S’agit-il d’un principe partisan ? Si les hommes au pouvoir chantent les louanges de la démocratie, alors il s’agirait d’une démocratie. Si au contraire ils ne défendent pas l’idéologie démocratique, ils ne sont pas d’authentiques démocrates. Quand bien même une majorité voterait pour eux, ce serait le résultat d’une manipulation, d’une « fausse conscience ». Les authentiques démocrates cherchent à satisfaire le Peuple, leur opposition n’est faite que de populistes qui en appellent aux bas instincts de la vulgate. Si le peuple vote mal et que les authentiques démocrates ne sont pas élus, c’est donc par définition qu’il n’y a pas assez de démocratie. Vive le parti démocrate.
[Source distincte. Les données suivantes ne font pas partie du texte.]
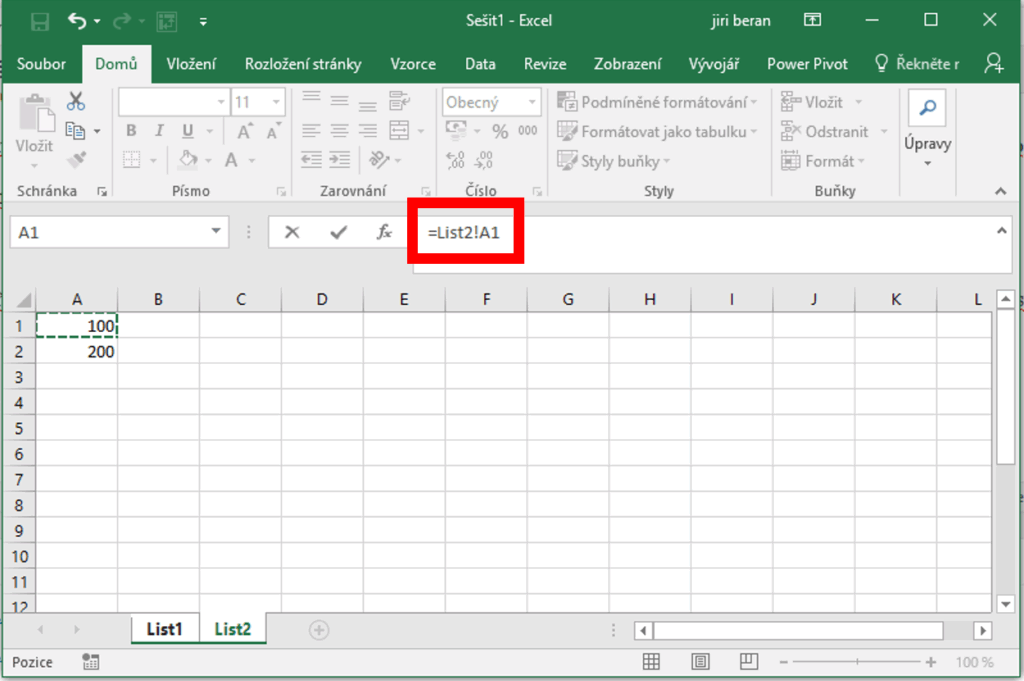Add a new sheet with the plus icon
The width and height of the screenshot is (1024, 681).
319,630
Ou s’agit-il d’un principe transcendantal ? Par un Mystère quasi-divin, l’issue des urnes se transsubstantie en Volonté du Peuple. Il ne s’agit plus de la simple expression par une majorité relative d’électeurs d’une mince préférence parmi deux choix qu’on leur a présentés ; il s’agit de Volonté du Peuple, d’un mandat qui fait de l’élu le représentant de tous les habitants de son pays ou sa circonscription, même ceux qui ont voté contre lui, même ceux qui n’ont pas voté, même ceux qui n’ont pas le droit de vote, même ceux qui sont arrivés après l’élection, même ceux qui ne sont pas « citoyens ». Par ce mandat, il possède une procuration de la part de toutes ces personnes, et peut prendre en leur nom des décisions qui les concerneront tous. Le résultat est bon et juste et nul parmi eux n’a rien à redire puisque c’est « eux » qui l’ont élu. Si la démocratie a de mauvais résultat, c’est que le peuple est mauvais et l’a bien mérité.
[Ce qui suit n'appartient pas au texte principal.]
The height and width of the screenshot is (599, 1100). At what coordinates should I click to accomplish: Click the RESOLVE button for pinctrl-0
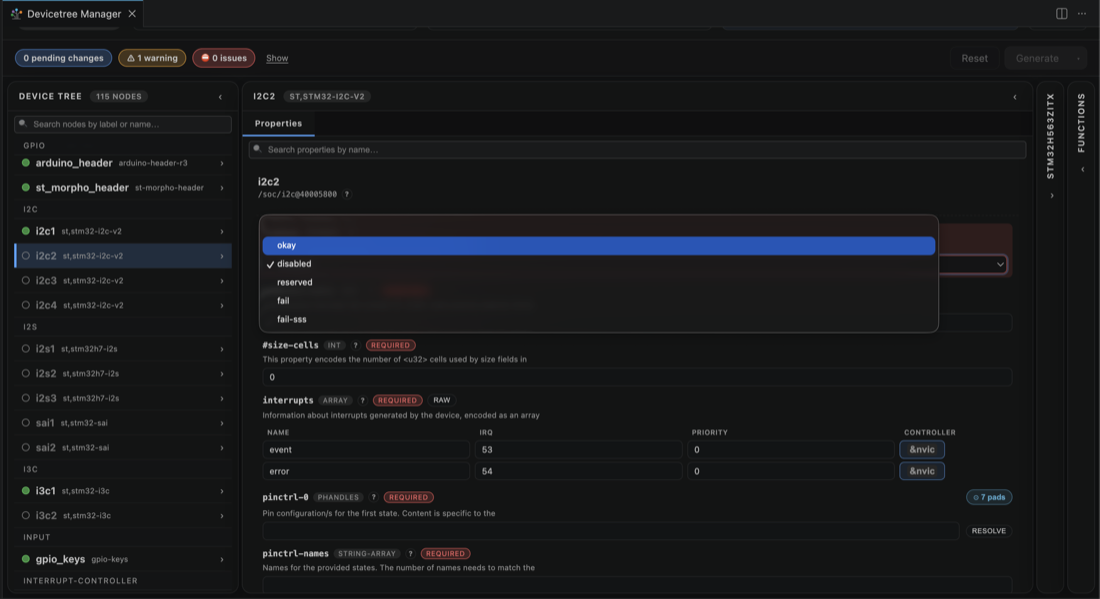tap(988, 531)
On pourra combiner ces principes : le peuple n’est jamais si bien servi que par le Parti du Peuple, qui s’il perd parfois contre le parti des démagogues populistes, exprime néanmoins la véritable Volonté du Peuple, qu’il sait lire à travers les opinions électorales issues des manipulations de l’Anti-Peuple. C’est ainsi que la Démocratie justifie le pouvoir arbitraire de la bureaucratie inamovible non élue du Service Public, pouvoir illimité puisqu’il traduit la Volonté du Peuple, transmise par les politiciens élus, malgré ceux du mauvais parti, en une seconde Transsubstantiation Mystérieuse. Les authentiques démocrates sont donc les experts à la main sur le cœur qui guident le peuple contre les velléités de l’issue des urnes.
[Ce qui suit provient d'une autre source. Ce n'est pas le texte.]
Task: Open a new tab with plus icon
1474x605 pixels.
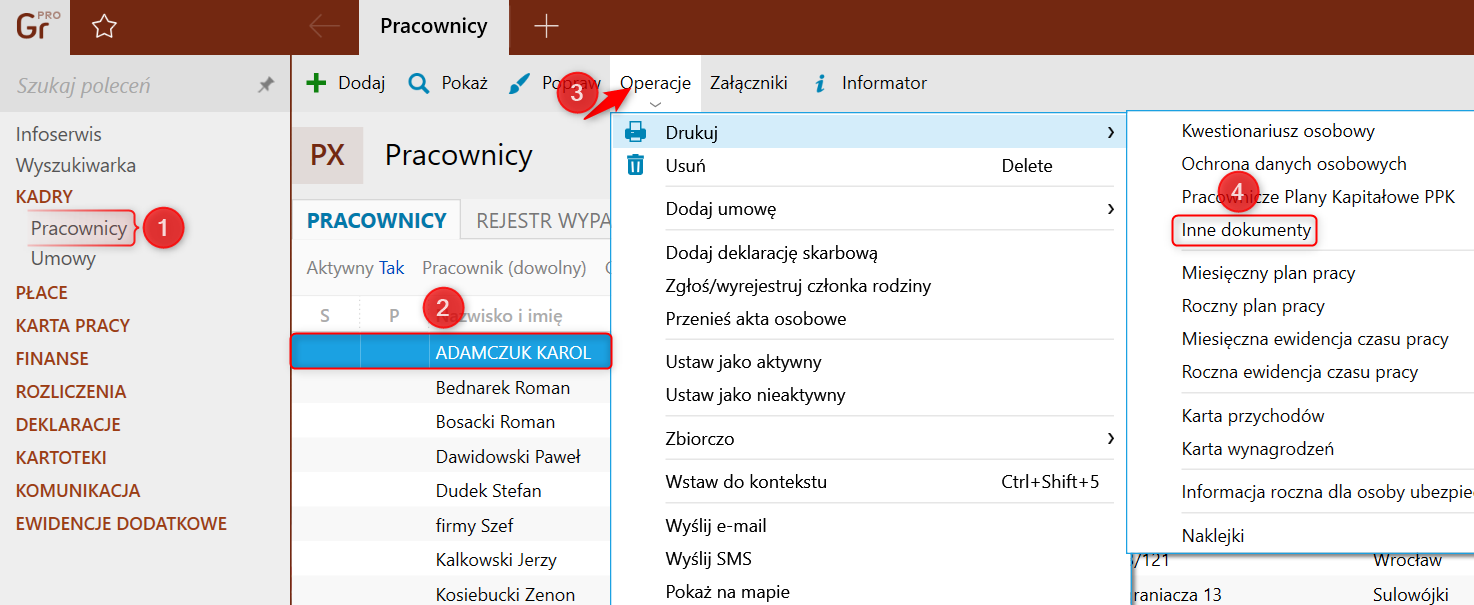Action: (546, 27)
Bref, quoi que vous direz, en fin de compte, la Démocratie, c’est Bien, toutes les choses Bien naissent de la démocratie, tous les démocrates ont un bon fond, et tous les gens bien sont démocrates. Les ennemis de la démocratie sont tous des Méchants, et tous les Méchants (notamment les électeurs d’en face) sont en fait des Ennemis de la Démocratie (la vraie) ; on ne devrait pas laisser se présenter de tels candidats ni laisser répéter leurs slogans anti-démocratiques. Il devrait y avoir des limites au Mal. Après tout, la démocratie c’est le « gouvernement du peuple, par le peuple, pour le peuple », quoi que cela puisse bien vouloir dire, et le peuple c’est bien. Se dire contre la démocratie, c’est se dire contre le peuple ; c’est donc identique à prétendre massacrer le peuple en un vaste génocide.

Le mot « Démocratie » n’est bien sûr pas le seul à régner incontestable et incontesté parmi les étiquettes axiomatiques du Bien, après avoir détrôné le mot « Dieu » et la Religion. Ainsi par exemple le mot « République » est aussi sacré. « La République » de Platon peut et doit donc être vénérée au seul titre que son titre (traduit en français moderne) est ce mot sacré ; peu importe le contenu totalitaire, sexiste, esclavagiste du système de caste rigide offert ; si le nom est bon, tout est bon. « Citoyen » se place bien haut aussi. Vous n’aurez aucun mal à trouvez les mots clefs dénotant axiomatiquement le Bien et ceux affublant axiomatiquement le Mal.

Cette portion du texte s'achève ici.